The next series of major naval vessels were the four Canadian Iroquois-class helicopter carrying
destroyers first commissioned in 1972. They used 2 ft-4 main propulsion engines, 2 ft-12 cruise
engines and 3 Solar Saturn 750 kW generators.

An LM2500 gas turbine on USS  Ford

The first U.S. gas-turbine powered ship was the U.S. Coast Guard's Point Thatcher, a cutter
commissioned in 1961 that was powered by two 750 kW (1,000 shp) turbines utilizing controllable-
pitch propellers.[68] The larger Hamilton-class High Endurance Cutters, was the first class of larger
cutters to utilize gas turbines, the first of which (USCGC  Hamilton) was commissioned in 1967.
Since then, they have powered the U.S. Navy's Oliver Hazard Perry-class
frigates, Spruance and Arleigh Burke-class destroyers, and Ticonderoga-class guided missile
cruisers. USS  Makin Island, a modified Wasp-class amphibious assault ship, is to be the Navy's first
amphibious assault ship powered by gas turbines. The marine gas turbine operates in a more
corrosive atmosphere due to the presence of sea salt in air and fuel and use of cheaper fuels.
Advantages and disadvantages[edit]
The following are advantages and disadvantages of gas-turbine engines: [78]

Advantages[edit]
 Very high power-to-weight ratio compared to reciprocating engines.
 Smaller than most reciprocating engines of the same power rating.
 Smooth rotation of the main shaft produces far less vibration than a reciprocating engine.
 Fewer moving parts than reciprocating engines results in lower maintenance cost and higher
reliability/availability over its service life.
 Greater reliability, particularly in applications where sustained high power output is required.
 Waste heat is dissipated almost entirely in the exhaust.
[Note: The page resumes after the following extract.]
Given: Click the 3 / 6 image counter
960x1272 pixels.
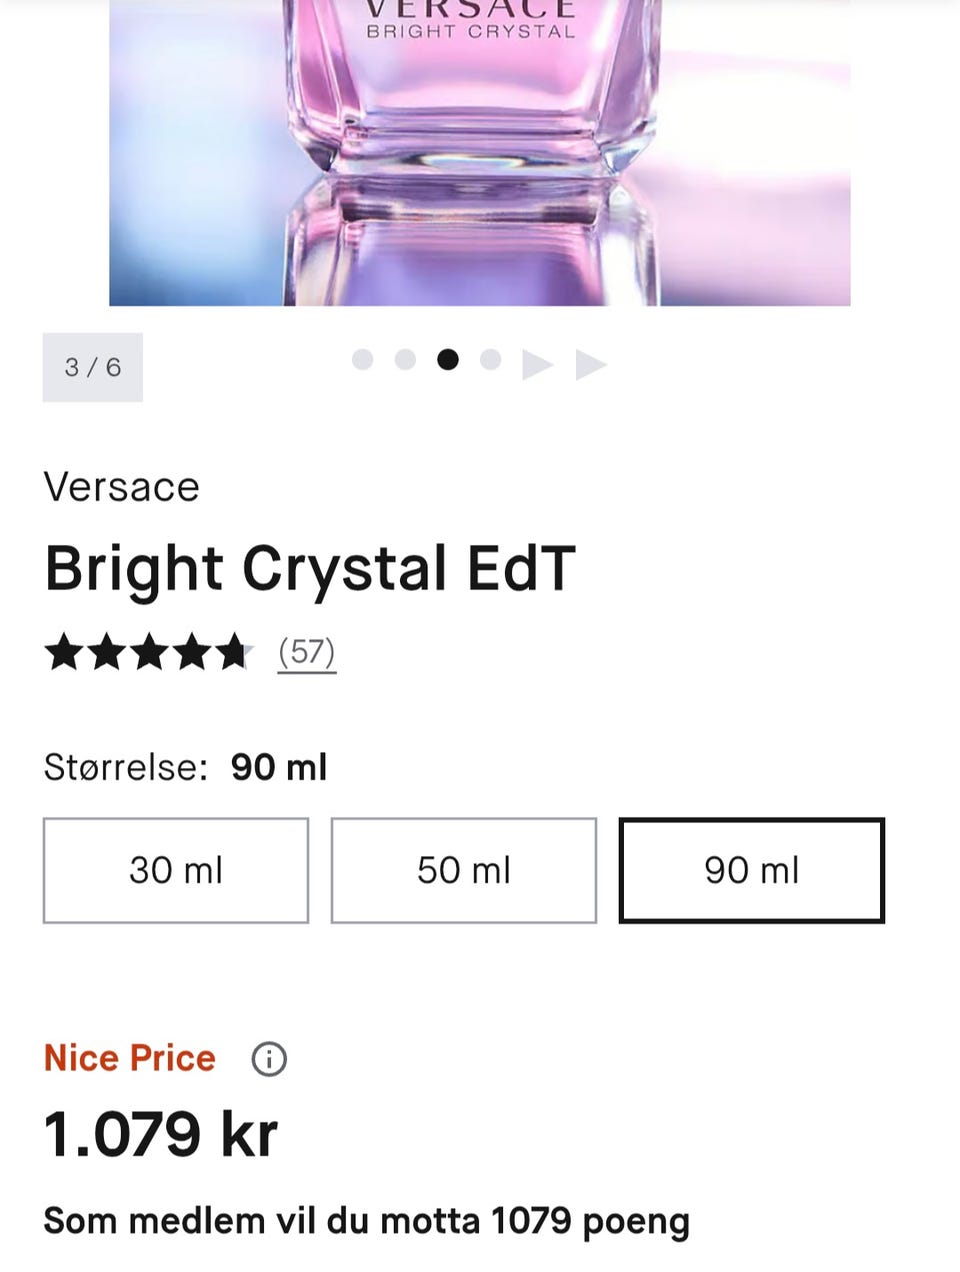Looking at the screenshot, I should coord(92,367).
This results in a high-temperature
exhaust stream that is very usable for boiling water in a combined cycle, or for cogeneration.
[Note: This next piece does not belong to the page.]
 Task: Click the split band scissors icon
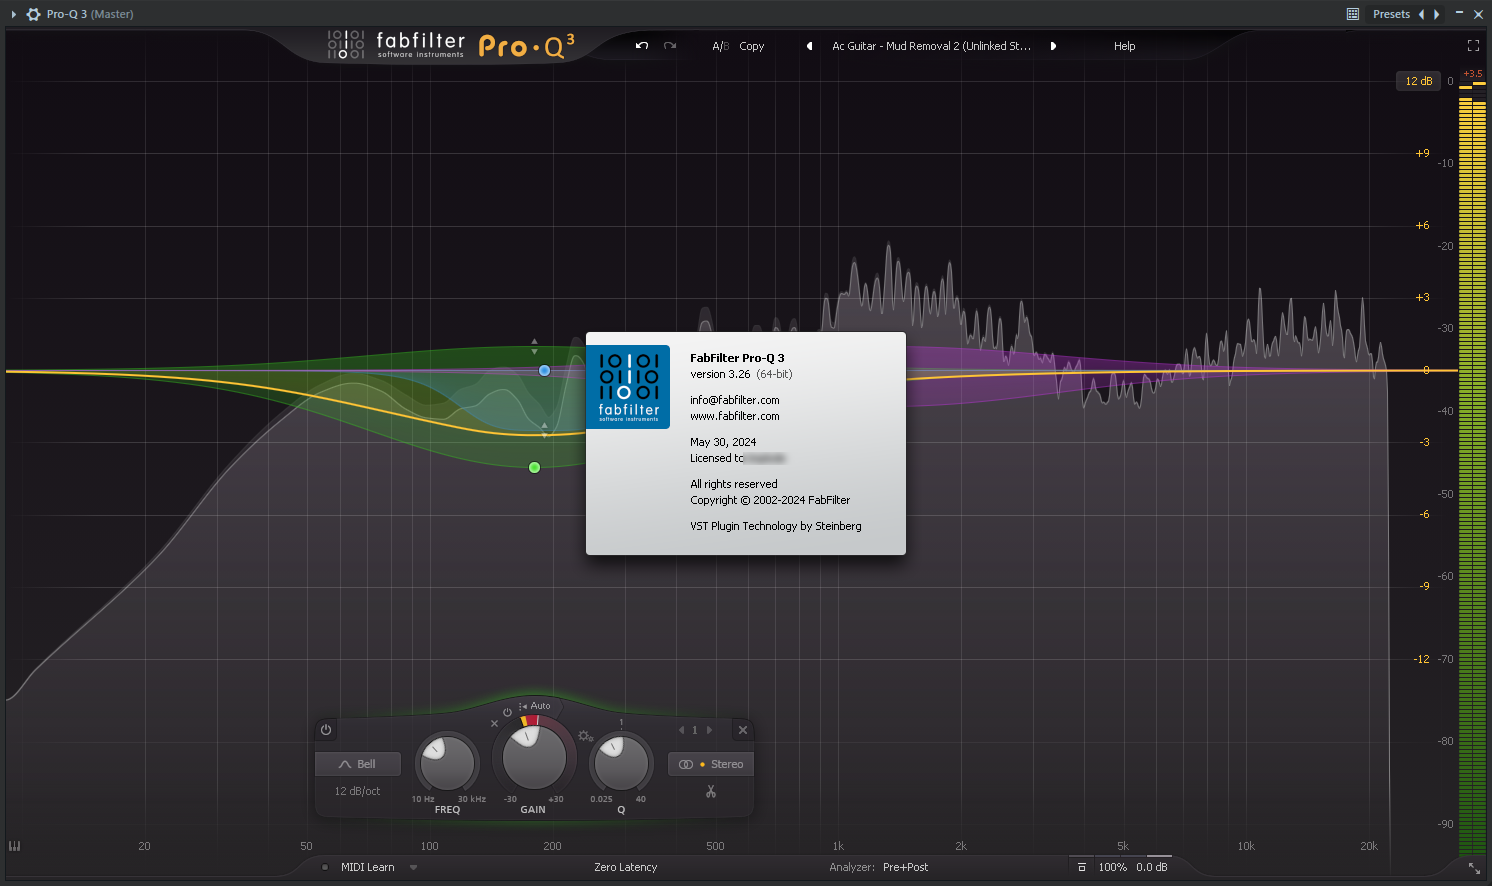tap(711, 792)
 Lower peak combustion pressures than reciprocating engines in general.
 High shaft speeds in smaller "free turbine units", although larger gas turbines employed in
power generation operate at synchronous speeds.
 Low lubricating oil cost and consumption.
 Can run on a wide variety of fuels.
 Very low toxic emissions of CO and HC due to excess air, complete combustion and no
"quench" of the flame on cold surfaces.
Disadvantages[edit]
 Core engine costs can be high due to use of exotic materials.
 Less efficient than reciprocating engines at idle speed.
 Longer startup than reciprocating engines.
 Less responsive to changes in power demand compared with reciprocating engines.
 Characteristic whine can be hard to suppress.